Soon after the 2016 election, Silicon Valley CEOs suffering from a “crisis of the soul” descended in droves upon Esalen Institute, the Big Sur spiritual retreat synonymous with ʼ60s counterculture and the Human Potential Movement. In fairness, a good chunk of America was already fasting, biohacking, and microdosing LSD. For the burnout generation, self-actualization is increasingly conflated with self-optimization, while the language of Eastern mindfulness techniques is used as a marketing tool for new apps offering an easy shortcut to enlightenment.

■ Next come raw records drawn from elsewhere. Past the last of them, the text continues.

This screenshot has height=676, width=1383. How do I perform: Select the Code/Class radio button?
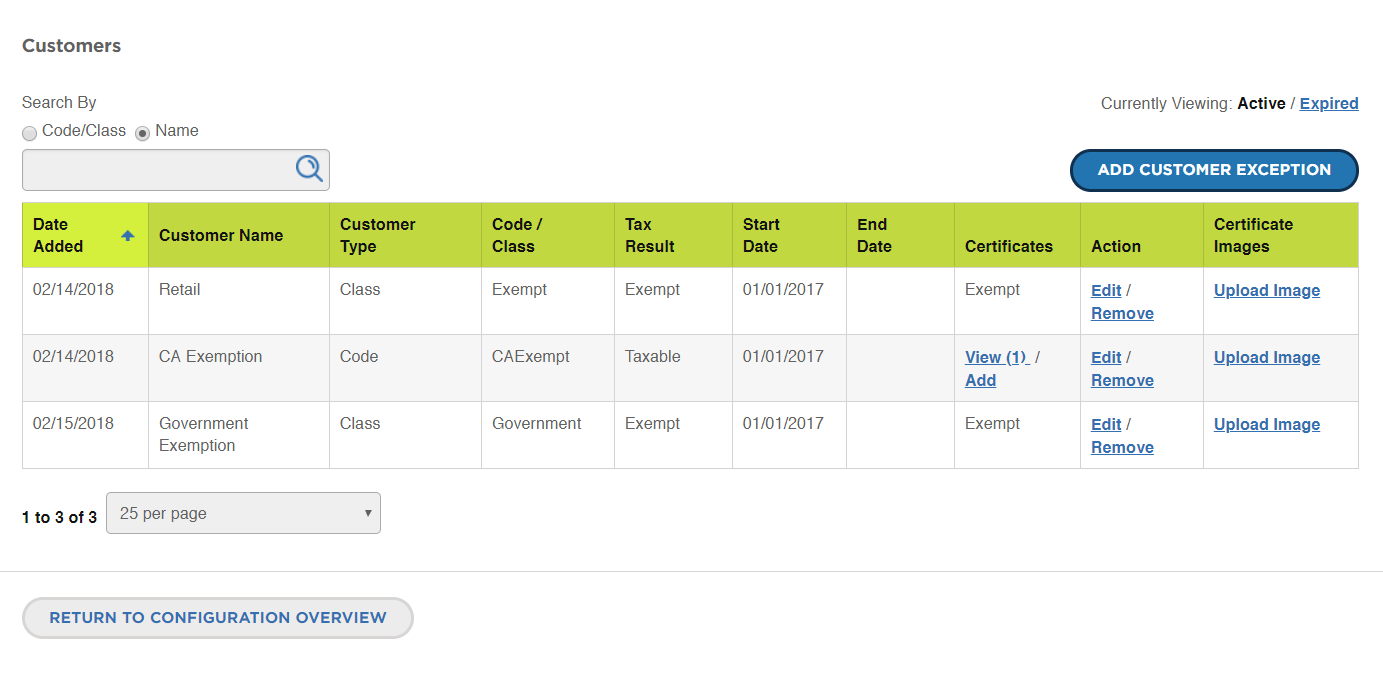point(30,133)
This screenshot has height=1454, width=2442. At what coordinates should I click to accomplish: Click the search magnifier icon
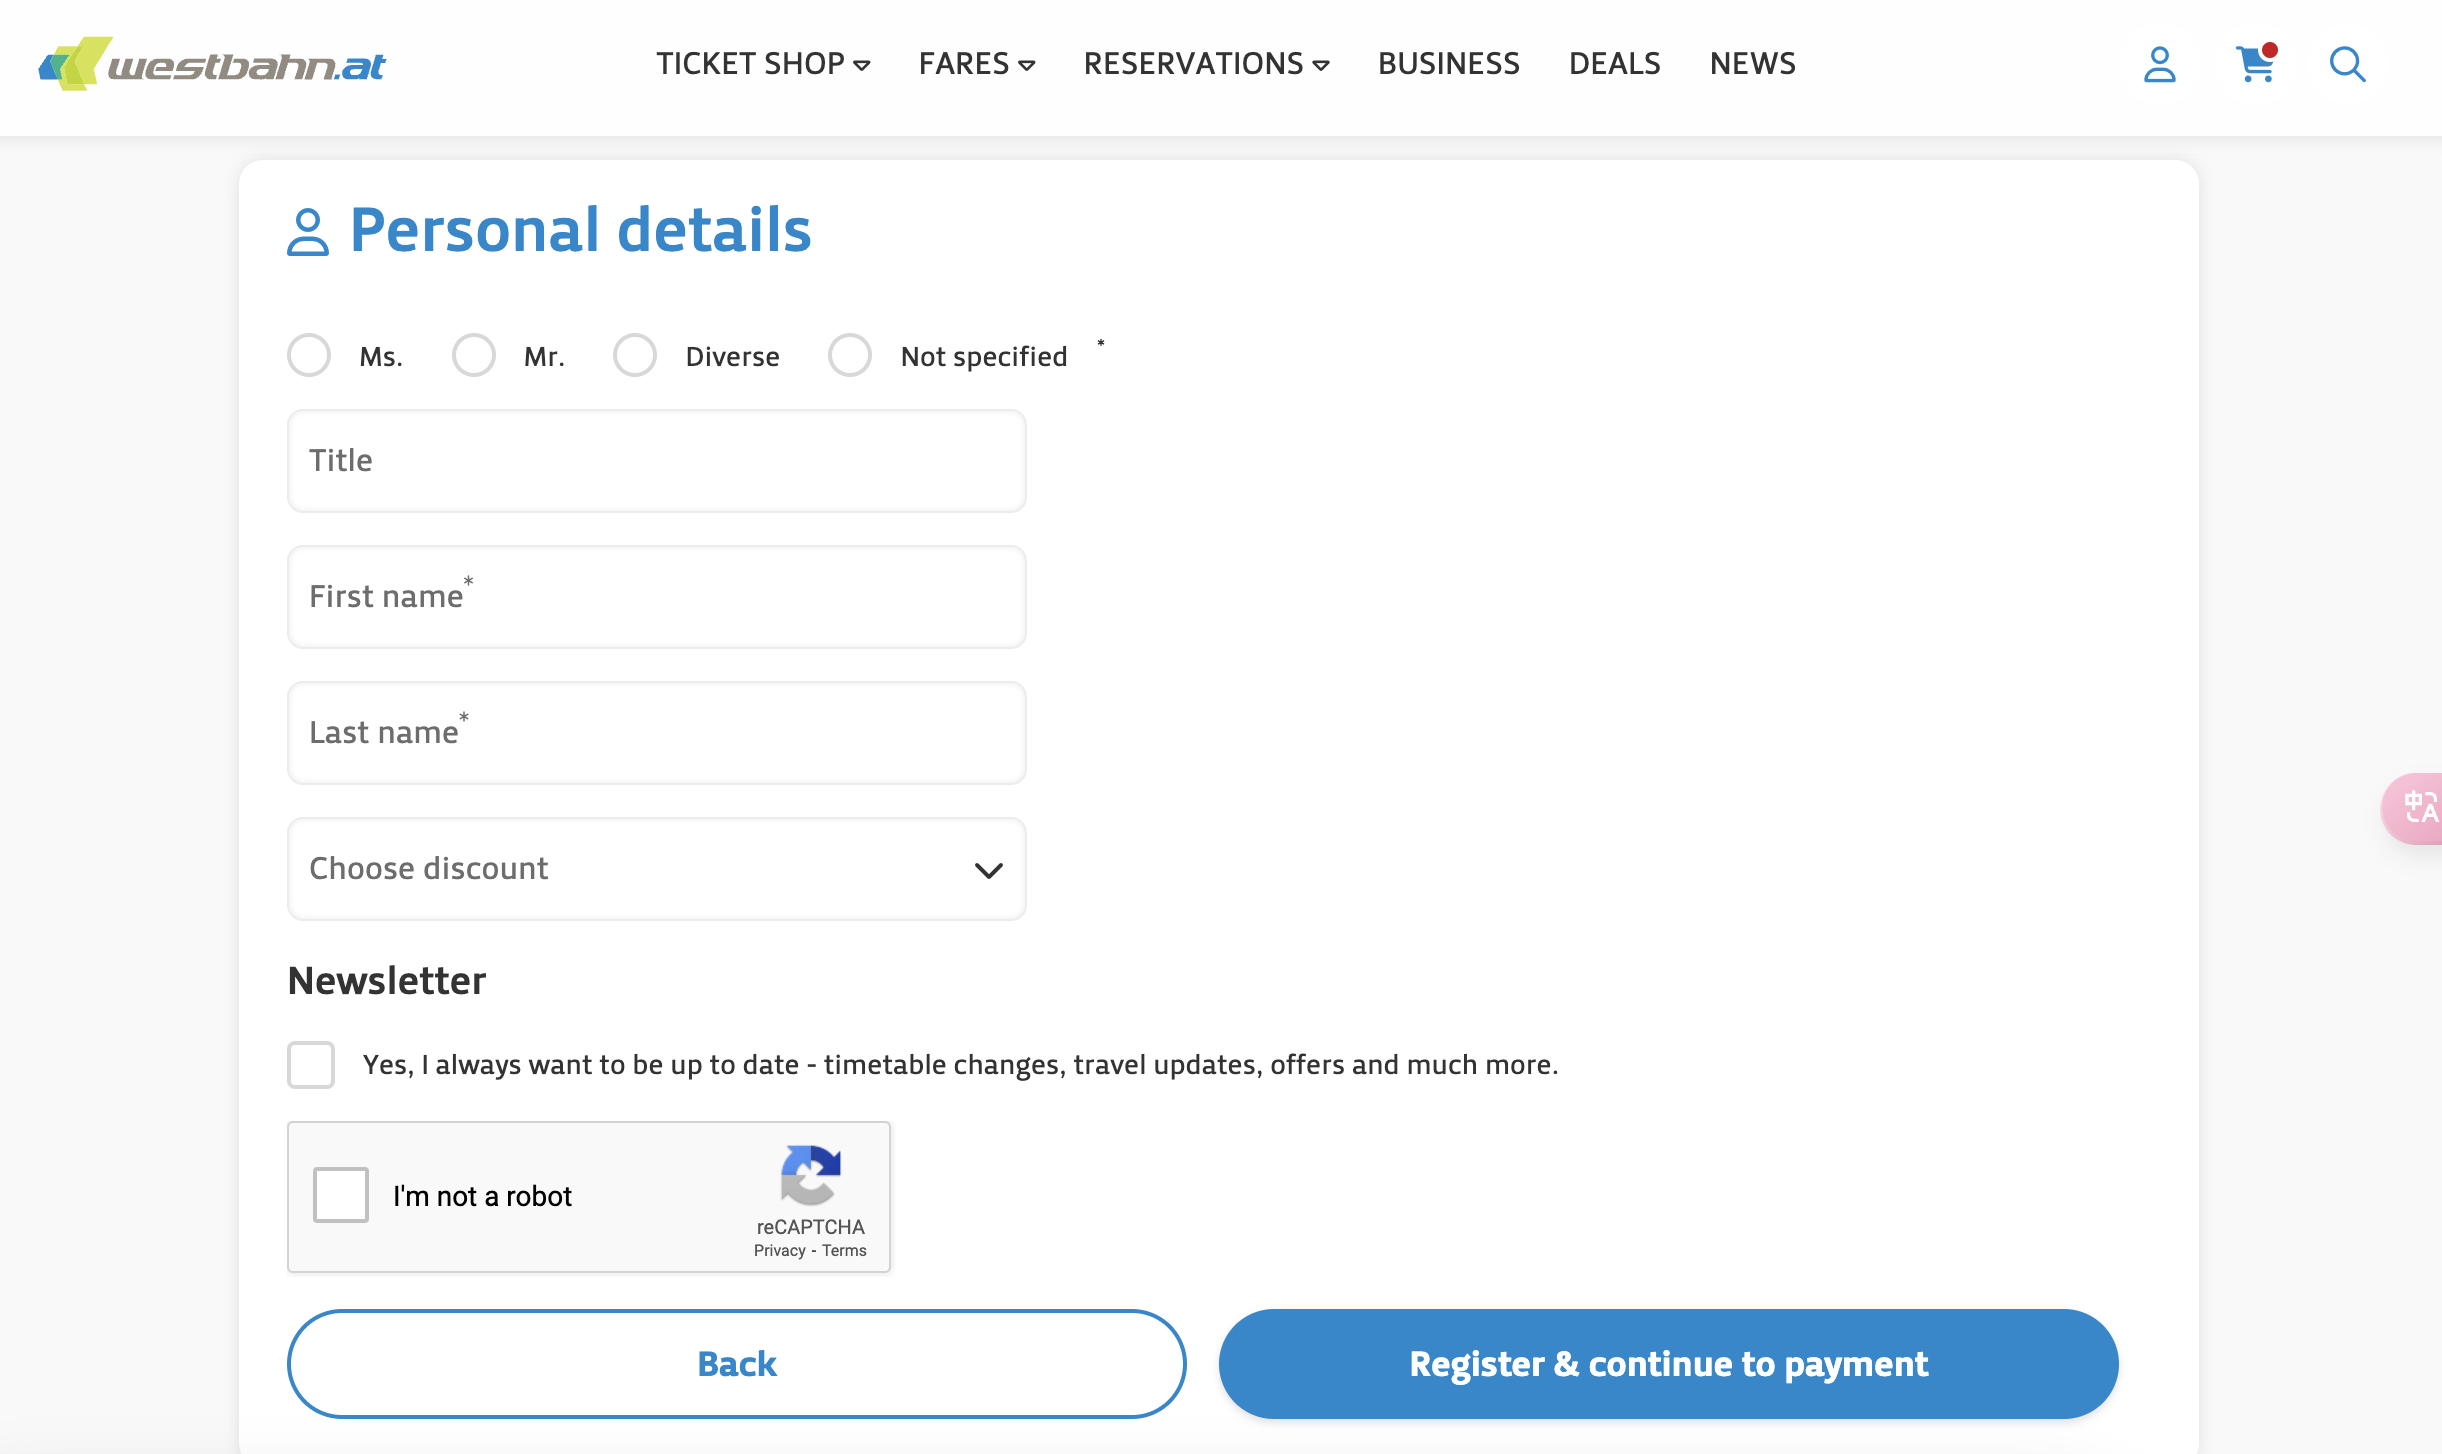2347,65
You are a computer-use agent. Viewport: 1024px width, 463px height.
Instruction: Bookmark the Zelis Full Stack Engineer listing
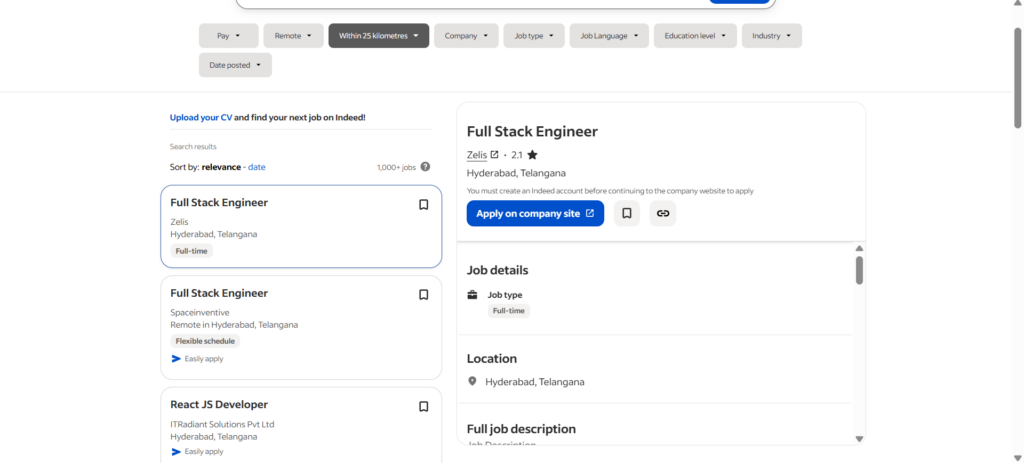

The two runners behind District Vision—Max Vallot and Tom Daly—advocate for a more holistic approach to athleticism. Vallot and Daly launched the brand in New York in 2015 with a line of Keiichi running sunglasses, which Runner’s World called “the first truly cool pair of running eyewear,” and will be worn by marathon runners at the 2020 Tokyo Olympics. District Vision’s latest release is a ‘Radical Retreat’ line, a collaboration with Canada’s Reigning Champ, inspired by the countercultural spirit that fueled the Human Potential Movement in the ʼ60s. The kit was launched in August with a short series of meditation workshops, organized with two conscious athleticism legends who have become close collaborators of District Vision: author and educator Mike Spino, who wrote the rare 1976 running manual Beyond Jogging that was reprinted via District Vision last year, as well as Human Potential Movement O.G. Michael Murphy—co-founder of Esalen and a former student of Spino’s. (While Esalen is usually associated with slow-paced exercises like yoga and nude swimming, in the ʼ60s, Murphy’s sports division offerings were notoriously comprehensive. Apparently he canceled a series of ‘psychic karate’ workshops only because the sound of people screaming was ruining others’ meals.)

“Esalen was always about learning, not blindly following any one teacher or lineage,” Vallot says, drawing a distinction between group mindfulness workshops and Instagram-era ‘cults’ of wellness. “We feel like this is the healthiest and equally most modern approach.” He’s the first to admit that District Vision is young and its founders are still learning too, welcome humility in a time when spin class instructors are influencers and hypebeast pastors are themselves worshipped like gods. Spino, at 75, still speaks of the incomparable experience of being present with a ‘master’ of meditation—Murphy has been doing it continually for 70 years—but isn’t totally opposed to light experimentation with technological shortcuts to clarity. “The question is if singularly ‘surrendering’ to this acquired, even measured, consciousness will diminish or advance true awareness and if it is detrimental to the wholesome master/student achievements that have gone on for millenniums,” he says. “My advice, especially for beginners, would be to try both forms of reflective practice and continually be seeking your true teacher, then take advantage of their actual presence.”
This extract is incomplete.